# Lying about the past....



## golfergirl (Dec 8, 2010)

This isn't infidelity but lies. I've been married to my second husband for 5 years. It's his third marriage. He claims he married too young the first time (two adult daughters that live overseas with their mom and stepdad), the second time was due to unplanned pregnancy (10 year old daughter that he signed rights away to) and me - 2 teenagers from my first marriage and two babies together.
He didn't reconnect with his dad who lives a thousand miles away until 15 years ago. He says I'm the only one of his wives or girlfriends that his dad ever met.
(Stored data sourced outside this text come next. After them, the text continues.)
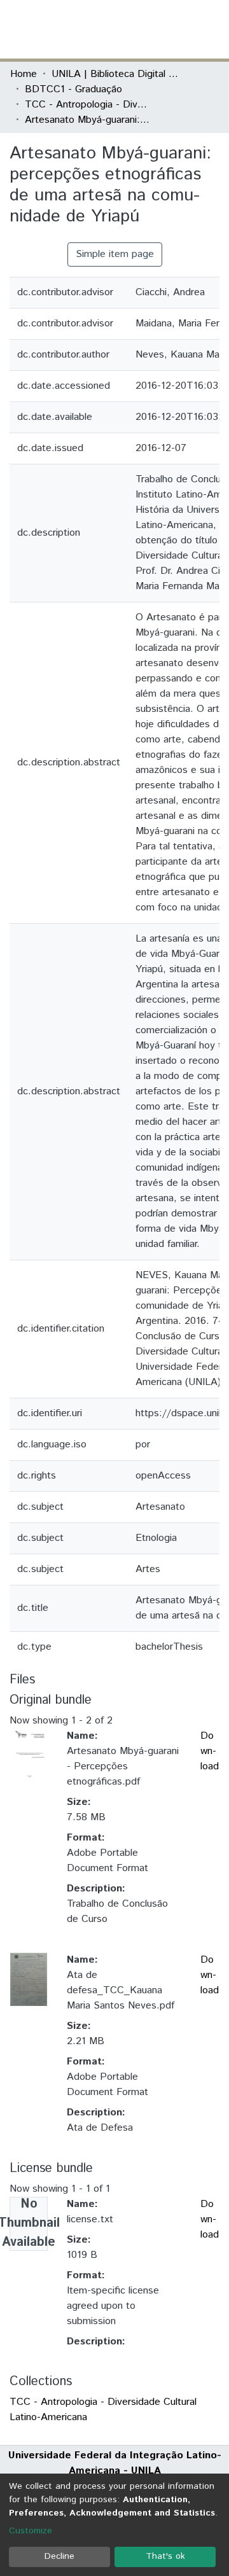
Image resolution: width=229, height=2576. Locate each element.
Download (209, 1751)
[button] (145, 29)
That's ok (165, 2556)
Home (23, 74)
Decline (59, 2556)
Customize (30, 2530)
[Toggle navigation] (211, 29)
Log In (171, 29)
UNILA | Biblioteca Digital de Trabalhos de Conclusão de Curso (115, 74)
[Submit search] (126, 29)
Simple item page (115, 254)
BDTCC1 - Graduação (73, 89)
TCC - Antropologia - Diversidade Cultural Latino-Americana (88, 104)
I'm not a jealous person and didn't push for nor really care about that comment nor ask the question.
I found out from his dad that it's not true. His dad met first wife and daughters at the beginning of their reunion and that his dad flew here to attend his second wedding and met her and her family. I was told I was the only one special enough to meet his dad only to find out that it's not true. Why lie about that? I didn't care until it became a lie. I feel so played! What else does he lie about? There are comments from past girlfriends that he claims are lies - but are they? One lady's son told my son they dated and he was like a stepfather to them. I was told they never dated and he lived in her basement suite. Again - why lie - either of them. He doesn't know I know - what do I say or do?


----------



## michzz (Jun 6, 2008)

Some chronic liars can't seem to help themselves.

They embellish the truth, they make stuff up.

After awhile they don't even realize they are doing it.


----------